State how many lines of the records include the word "title"; the reply is that number alone.

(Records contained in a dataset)
···
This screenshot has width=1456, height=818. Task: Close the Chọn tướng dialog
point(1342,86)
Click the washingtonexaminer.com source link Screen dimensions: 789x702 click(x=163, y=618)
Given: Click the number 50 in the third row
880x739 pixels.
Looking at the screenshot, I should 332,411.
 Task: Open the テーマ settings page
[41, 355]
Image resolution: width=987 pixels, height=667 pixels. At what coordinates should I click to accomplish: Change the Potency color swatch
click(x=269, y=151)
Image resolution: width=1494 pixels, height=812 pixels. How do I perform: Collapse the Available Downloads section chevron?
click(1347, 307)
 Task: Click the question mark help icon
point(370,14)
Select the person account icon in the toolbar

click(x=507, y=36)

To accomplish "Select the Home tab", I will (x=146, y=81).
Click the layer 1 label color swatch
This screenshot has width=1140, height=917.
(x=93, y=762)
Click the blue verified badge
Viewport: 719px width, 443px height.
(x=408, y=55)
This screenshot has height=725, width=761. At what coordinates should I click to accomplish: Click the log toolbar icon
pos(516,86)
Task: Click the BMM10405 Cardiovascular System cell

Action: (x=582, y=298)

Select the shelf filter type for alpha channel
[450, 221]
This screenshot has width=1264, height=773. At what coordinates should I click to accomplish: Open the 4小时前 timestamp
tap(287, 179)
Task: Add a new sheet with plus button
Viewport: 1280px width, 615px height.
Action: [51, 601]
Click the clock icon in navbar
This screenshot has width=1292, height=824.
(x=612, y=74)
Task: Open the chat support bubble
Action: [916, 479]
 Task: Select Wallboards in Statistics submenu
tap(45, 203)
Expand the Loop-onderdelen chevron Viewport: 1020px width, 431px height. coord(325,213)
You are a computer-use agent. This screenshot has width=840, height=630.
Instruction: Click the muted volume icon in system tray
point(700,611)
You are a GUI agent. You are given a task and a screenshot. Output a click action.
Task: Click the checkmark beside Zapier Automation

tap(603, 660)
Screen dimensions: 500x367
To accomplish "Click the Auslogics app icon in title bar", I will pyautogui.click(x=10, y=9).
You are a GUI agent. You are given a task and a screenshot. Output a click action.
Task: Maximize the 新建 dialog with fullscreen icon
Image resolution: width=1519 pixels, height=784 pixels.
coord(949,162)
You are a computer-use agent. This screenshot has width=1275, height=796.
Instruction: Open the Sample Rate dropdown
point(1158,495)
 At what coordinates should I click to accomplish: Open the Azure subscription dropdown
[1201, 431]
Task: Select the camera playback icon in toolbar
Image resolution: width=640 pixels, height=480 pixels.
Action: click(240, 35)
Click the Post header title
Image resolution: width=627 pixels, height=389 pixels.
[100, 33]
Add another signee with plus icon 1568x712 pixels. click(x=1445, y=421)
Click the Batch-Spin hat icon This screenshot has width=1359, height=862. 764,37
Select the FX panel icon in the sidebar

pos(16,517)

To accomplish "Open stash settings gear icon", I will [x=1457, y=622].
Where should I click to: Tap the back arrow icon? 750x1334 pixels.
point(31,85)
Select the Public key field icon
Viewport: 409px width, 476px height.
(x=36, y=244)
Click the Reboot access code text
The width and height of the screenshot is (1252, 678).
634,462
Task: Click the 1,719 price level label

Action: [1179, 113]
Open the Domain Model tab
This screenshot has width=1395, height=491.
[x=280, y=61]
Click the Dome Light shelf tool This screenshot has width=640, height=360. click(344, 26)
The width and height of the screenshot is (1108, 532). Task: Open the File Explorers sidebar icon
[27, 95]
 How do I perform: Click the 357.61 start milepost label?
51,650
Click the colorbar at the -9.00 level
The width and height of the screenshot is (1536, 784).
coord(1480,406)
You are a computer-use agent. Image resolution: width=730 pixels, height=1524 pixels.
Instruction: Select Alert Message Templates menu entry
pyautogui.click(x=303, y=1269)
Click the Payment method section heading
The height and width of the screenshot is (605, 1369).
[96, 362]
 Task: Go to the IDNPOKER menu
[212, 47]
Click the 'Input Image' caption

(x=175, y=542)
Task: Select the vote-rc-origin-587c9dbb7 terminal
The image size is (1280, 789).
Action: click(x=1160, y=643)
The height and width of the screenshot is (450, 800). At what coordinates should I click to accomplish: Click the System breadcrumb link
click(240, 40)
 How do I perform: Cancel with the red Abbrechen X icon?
···
### Output below
2